一年チームからのボール。佐久間が軽く突いたボールを、寺門が受け取り、鬼道や辺見、京にパス回しながら攻め上がる。あっという間にミッドフィルダー陣を抜けていった。
「オイ、先輩ってあんなレベルだっけか?」
と自分の後ろにいる一年の誰かがシニカルに笑うが、京は振り向いて肯定しなかった。先輩達の動きがわざとらしいような、なんだかこっちが動かされているような……。
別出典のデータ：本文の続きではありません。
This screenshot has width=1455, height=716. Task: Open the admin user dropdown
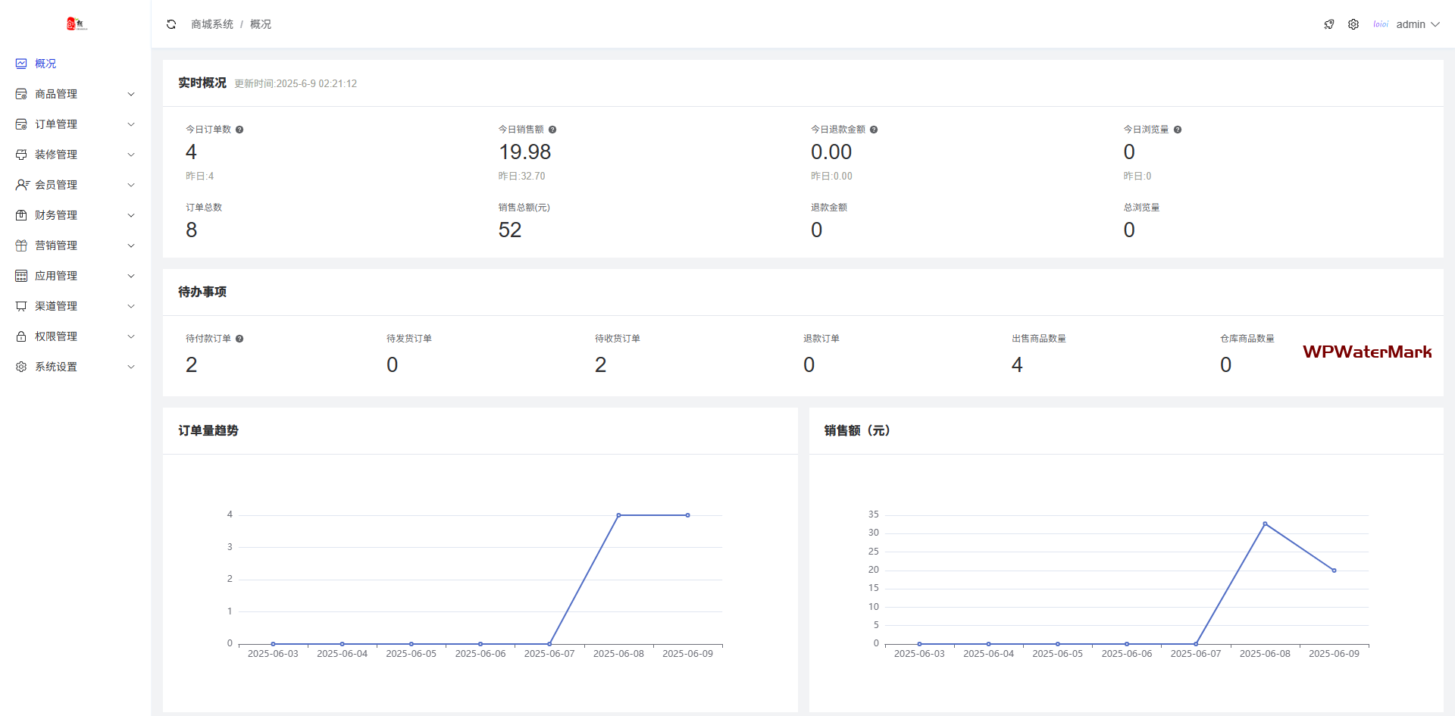coord(1416,24)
部員全員の練習風景は全て見ているつもりだ。先輩達もそれぞれの悪いクセを直しているはず。
妙な胸騒ぎを感じながら、京は上がっていった。
「いけ!! 佐久間!!」
「おう!」
鬼道が佐久間にパスを送った。勢いを付けて転がってきたボールに、余裕の表情を浮かべながら佐久間が右足を後方へ振り上げた。
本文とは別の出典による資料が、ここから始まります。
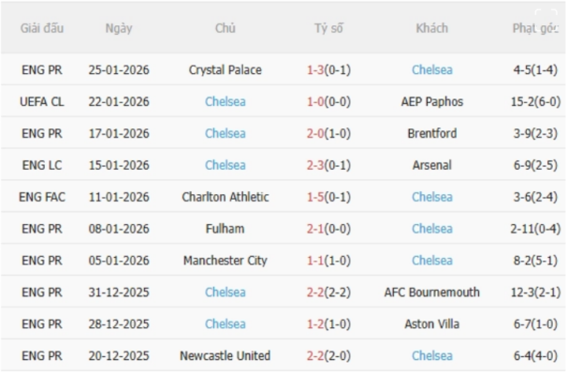Screen dimensions: 567x375
Task: Click the UEFA CL league label
Action: click(42, 101)
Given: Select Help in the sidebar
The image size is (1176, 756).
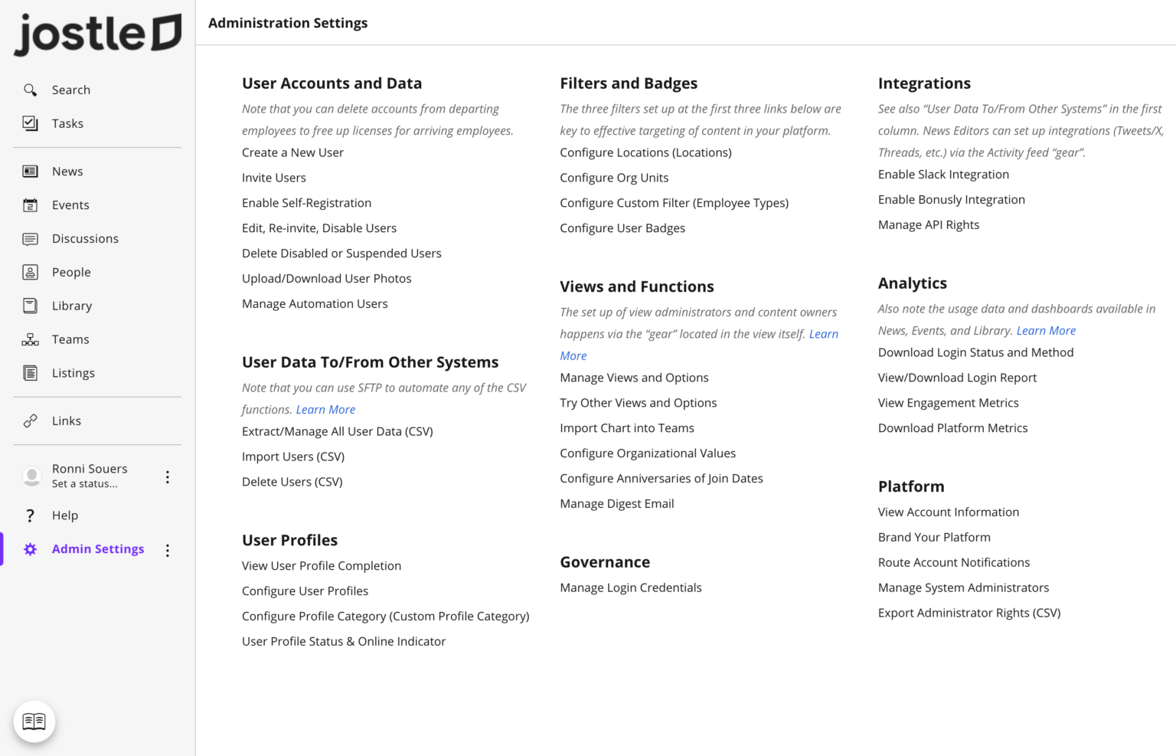Looking at the screenshot, I should 65,515.
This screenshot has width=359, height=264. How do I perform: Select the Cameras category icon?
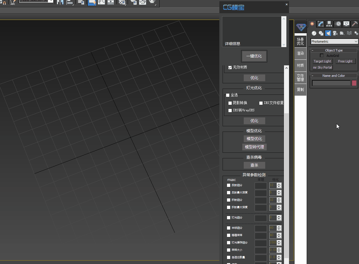pyautogui.click(x=335, y=33)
その瞬間、ゴールキーパーが不適な笑みを浮かべたのを京は見逃さなかった。
(まさか!)
「ディフェンス! 下がれ!」
咄嗟に振り返って声を張り上げた京の横を赤組の背番号10番のフォワードが駆け抜けていった。すれ違いぎわ、薄い唇に嘲笑を浮かべ。
「遅ぇよ!!」
ダンッ!!
同時だった。後ろから、ボールが蹴られた鋭い音が響いた。
横目で確認すれば案の定、赤組のゴールキーパーは余裕と言うように、佐久間が放った鋭いシュートを止めていた。